[How to complete this task] Show every line from the entries that follow which holds the word "list".

[Given records — start]

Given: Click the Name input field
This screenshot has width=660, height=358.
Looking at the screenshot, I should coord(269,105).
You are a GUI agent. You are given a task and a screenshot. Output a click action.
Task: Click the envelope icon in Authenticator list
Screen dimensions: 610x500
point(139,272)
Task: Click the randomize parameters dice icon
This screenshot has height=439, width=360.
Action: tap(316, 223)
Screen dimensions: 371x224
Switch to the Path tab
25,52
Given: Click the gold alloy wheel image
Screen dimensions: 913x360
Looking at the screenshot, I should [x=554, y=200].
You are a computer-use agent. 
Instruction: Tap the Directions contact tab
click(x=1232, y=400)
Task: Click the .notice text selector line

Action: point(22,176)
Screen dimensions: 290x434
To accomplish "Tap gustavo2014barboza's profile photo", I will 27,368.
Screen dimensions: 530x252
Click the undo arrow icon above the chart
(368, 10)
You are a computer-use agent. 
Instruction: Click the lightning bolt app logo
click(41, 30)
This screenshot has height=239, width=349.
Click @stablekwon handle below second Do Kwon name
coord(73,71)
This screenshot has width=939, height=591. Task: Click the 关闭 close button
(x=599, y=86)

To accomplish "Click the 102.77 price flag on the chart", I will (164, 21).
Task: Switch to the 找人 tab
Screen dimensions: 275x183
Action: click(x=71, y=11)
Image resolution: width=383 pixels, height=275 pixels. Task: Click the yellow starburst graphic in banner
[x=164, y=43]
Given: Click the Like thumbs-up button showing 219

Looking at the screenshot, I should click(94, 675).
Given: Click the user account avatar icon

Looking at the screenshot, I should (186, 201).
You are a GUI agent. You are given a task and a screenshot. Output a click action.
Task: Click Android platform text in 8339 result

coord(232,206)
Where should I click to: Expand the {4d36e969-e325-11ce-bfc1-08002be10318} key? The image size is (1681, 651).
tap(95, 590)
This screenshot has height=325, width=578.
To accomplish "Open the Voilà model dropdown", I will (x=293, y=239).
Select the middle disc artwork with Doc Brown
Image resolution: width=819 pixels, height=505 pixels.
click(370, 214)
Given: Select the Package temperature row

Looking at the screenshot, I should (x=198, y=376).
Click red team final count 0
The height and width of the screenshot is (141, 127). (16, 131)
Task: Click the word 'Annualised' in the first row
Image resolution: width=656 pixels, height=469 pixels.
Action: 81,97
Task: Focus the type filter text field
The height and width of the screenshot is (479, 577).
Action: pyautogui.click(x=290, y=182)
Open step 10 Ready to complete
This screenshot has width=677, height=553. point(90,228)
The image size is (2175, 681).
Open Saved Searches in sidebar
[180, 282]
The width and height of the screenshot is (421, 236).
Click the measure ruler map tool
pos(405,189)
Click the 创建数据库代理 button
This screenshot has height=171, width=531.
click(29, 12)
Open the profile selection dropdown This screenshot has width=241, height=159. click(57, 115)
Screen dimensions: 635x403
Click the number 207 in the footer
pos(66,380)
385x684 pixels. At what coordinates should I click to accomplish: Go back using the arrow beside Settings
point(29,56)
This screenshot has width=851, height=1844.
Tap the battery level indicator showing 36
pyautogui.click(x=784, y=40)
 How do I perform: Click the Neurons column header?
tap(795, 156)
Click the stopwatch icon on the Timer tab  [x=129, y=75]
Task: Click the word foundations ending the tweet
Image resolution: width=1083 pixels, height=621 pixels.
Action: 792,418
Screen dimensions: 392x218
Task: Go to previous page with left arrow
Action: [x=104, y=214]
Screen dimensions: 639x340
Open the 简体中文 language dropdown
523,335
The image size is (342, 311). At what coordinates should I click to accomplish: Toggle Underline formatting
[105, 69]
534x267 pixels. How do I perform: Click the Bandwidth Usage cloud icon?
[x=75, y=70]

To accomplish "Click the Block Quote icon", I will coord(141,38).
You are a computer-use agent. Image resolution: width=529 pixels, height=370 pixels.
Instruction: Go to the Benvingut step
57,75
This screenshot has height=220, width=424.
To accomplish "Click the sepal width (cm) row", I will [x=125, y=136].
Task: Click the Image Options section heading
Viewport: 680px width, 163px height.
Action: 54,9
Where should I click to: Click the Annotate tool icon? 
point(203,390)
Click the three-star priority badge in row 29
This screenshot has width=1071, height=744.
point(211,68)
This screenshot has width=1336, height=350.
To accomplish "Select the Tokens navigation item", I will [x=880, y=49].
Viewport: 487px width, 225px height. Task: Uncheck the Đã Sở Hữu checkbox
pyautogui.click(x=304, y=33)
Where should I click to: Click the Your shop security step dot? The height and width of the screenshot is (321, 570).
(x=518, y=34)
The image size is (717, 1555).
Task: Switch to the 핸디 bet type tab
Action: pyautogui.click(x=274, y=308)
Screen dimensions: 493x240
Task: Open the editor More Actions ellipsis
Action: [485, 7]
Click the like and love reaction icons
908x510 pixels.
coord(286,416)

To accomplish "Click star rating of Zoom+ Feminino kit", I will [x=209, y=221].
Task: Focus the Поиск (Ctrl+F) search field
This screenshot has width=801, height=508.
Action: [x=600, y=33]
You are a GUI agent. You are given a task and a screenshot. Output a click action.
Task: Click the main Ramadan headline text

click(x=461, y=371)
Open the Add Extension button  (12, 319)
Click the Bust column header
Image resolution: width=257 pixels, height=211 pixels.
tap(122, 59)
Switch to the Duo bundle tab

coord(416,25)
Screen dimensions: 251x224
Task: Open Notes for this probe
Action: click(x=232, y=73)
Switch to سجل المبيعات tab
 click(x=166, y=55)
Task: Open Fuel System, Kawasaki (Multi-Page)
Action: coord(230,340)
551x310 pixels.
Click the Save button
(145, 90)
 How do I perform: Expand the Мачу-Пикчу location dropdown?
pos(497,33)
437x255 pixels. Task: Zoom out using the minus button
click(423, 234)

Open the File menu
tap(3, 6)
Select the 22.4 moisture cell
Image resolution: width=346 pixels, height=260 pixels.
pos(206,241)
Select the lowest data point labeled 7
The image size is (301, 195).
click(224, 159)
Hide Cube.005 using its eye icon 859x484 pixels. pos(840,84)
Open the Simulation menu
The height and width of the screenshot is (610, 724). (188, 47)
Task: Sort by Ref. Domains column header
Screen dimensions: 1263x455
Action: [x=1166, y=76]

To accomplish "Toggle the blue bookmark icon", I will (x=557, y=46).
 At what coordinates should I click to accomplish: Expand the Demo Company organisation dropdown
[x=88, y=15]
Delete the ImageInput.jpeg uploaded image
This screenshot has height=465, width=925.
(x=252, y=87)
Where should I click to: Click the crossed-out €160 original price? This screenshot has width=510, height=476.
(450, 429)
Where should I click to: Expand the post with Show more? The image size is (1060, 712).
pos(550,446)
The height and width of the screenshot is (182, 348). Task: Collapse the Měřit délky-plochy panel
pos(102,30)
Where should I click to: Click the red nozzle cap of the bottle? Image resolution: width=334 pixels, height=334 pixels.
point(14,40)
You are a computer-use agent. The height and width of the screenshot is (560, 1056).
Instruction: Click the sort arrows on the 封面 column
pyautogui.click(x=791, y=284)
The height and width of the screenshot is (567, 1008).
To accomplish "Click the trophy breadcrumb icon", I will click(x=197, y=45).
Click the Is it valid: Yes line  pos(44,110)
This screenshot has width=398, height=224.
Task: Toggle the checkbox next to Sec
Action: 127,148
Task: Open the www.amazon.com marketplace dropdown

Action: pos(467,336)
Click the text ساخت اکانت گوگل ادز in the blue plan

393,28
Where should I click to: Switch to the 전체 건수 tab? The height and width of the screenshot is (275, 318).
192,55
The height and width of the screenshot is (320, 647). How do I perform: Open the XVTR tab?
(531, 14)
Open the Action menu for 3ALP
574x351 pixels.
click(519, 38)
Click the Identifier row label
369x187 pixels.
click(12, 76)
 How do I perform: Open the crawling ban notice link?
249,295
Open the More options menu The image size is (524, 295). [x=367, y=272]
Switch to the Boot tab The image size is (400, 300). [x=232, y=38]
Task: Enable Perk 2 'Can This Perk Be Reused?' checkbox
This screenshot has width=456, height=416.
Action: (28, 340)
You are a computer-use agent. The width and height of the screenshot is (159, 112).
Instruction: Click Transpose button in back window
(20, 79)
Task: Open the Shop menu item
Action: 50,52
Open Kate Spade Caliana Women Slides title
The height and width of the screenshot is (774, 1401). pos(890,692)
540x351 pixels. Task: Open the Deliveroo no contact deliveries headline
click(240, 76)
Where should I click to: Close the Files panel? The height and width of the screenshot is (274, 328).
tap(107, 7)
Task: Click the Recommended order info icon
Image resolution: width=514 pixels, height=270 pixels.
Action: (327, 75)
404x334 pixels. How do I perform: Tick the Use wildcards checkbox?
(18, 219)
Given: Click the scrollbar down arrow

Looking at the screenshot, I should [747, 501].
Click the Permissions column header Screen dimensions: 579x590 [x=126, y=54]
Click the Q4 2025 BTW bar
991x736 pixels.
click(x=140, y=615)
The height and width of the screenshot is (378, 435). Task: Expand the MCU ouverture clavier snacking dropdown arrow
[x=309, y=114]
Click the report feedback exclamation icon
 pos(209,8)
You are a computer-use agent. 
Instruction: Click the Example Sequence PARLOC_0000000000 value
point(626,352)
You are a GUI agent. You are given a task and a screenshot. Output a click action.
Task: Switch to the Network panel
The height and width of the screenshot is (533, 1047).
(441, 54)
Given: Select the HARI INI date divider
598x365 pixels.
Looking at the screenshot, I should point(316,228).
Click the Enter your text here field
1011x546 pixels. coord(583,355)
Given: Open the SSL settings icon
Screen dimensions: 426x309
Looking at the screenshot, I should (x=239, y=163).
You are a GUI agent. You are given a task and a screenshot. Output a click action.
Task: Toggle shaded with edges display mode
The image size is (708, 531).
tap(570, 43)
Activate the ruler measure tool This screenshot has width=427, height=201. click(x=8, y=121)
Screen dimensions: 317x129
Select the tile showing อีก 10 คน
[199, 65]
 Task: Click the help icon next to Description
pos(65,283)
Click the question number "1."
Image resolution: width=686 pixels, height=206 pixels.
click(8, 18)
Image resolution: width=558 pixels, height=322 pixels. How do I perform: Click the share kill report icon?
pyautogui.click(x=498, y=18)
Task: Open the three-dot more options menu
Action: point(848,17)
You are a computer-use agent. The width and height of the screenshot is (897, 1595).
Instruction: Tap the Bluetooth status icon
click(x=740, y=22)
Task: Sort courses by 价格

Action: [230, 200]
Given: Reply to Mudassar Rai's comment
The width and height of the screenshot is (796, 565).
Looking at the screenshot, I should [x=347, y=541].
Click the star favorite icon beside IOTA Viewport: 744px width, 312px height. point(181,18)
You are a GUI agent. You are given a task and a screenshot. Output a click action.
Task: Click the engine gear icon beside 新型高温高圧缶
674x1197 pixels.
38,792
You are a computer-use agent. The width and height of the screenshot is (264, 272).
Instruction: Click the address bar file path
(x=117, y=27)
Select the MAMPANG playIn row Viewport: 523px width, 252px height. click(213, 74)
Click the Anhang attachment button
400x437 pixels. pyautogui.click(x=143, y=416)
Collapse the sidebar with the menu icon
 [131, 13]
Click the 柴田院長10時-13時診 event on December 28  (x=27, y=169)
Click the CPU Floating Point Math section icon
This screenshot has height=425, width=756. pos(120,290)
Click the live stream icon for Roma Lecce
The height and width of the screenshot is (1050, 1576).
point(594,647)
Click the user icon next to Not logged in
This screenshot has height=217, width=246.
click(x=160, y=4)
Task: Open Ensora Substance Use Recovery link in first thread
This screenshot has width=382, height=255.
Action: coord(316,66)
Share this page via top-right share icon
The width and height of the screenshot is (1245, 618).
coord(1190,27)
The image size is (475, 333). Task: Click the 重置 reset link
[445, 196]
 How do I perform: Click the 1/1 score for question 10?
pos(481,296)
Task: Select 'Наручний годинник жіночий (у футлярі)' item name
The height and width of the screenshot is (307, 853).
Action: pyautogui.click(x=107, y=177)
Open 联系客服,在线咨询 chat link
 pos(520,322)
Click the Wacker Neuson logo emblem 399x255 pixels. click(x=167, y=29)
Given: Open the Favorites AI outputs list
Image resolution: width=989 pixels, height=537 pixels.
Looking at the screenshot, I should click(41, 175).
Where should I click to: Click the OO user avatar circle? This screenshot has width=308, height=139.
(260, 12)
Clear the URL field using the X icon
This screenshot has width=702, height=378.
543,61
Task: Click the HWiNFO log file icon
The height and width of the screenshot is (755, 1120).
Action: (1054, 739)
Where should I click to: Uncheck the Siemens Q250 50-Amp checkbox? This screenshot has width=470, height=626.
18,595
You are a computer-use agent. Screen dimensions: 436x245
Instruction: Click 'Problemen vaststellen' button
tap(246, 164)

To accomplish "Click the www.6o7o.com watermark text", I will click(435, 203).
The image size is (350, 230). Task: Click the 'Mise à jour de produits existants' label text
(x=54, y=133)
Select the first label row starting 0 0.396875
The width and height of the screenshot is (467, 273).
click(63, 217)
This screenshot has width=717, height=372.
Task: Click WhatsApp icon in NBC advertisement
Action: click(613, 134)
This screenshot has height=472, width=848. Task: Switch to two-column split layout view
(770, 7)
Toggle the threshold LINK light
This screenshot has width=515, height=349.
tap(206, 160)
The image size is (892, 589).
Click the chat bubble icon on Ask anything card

[Given records — finish]

[Output for this exercise]
Task: Click the envelope icon in Authenticator list
Given: Open the Favorites AI outputs list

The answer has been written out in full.